いつしか失っていた子供ながらの純粋な優しさに、不思議と笑みがこぼれた。
「ありがとう。美味しいね」
「うん! おててつないでたべたい」
「じゃあ、こっちおいで」
焼き芋屋さんの端に置かれた、お客用椅子で一緒に食べる。
手は互いに握りながら、片手で焼き芋を頬張った。
「えへへ。だいすきなナーちゃんと、いっしょにおもいさん~」
ルウの陽気な声、焼き芋の香り、口いっぱいに広がる甘さに……心まで満たされる。
本当に美味しい。
「……おかしいの。
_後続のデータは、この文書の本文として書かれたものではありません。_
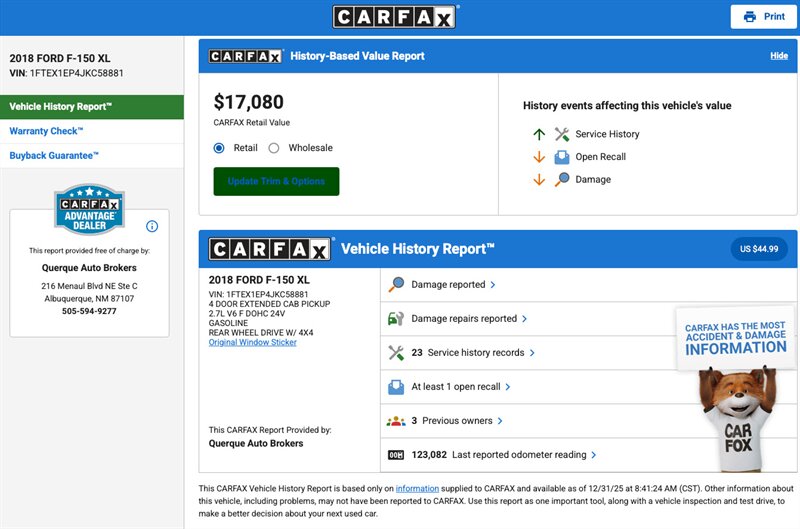Image resolution: width=800 pixels, height=529 pixels.
Task: Open the Original Window Sticker link
Action: [252, 343]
儂は買い食いは駄目だと言っておったのに」
「っ!!」
「あ……」
焼き芋に夢中になっており、気付かなかった。
いつの間にかモーセさんが来ており……私達の前に立っていることに。
「あ、あの……これは……」
「儂の注意を聞かない子は、宿題二倍だったはずじゃがの~?」
「わ、私がルウに買ってあげたんです。ルウは悪くありません」
「ルウがナーちゃんにお願いしたの! ナーちゃんわるくないよ!」
互いに庇うような言葉を発した瞬間。
モーセさんはフッと笑った。
「互いに優しい子らよの。お主らは」
そう言って、モーセさんは焼き芋屋さんにお金を渡す。
買った焼き芋を手にして、私達の隣に座った。
「儂も買い食いした事を黙っておいてくれるかの?」
「え?」
「モーセおじちゃん。いいの?」
「ほほほ、実はな? 儂も帰り道の途中で焼き芋の香りに釣られたんじゃ。これで共犯だな? 皆には内緒だぞ?」
ニカリと笑うモーセさんの言葉に、私達は頬笑みながら頷く。
優しいモーセさんの気遣いに感謝し、買い食いはしないように反省しながら。
今日だけは。
三人共犯で……温かくて心が満たされる焼き芋を食べた。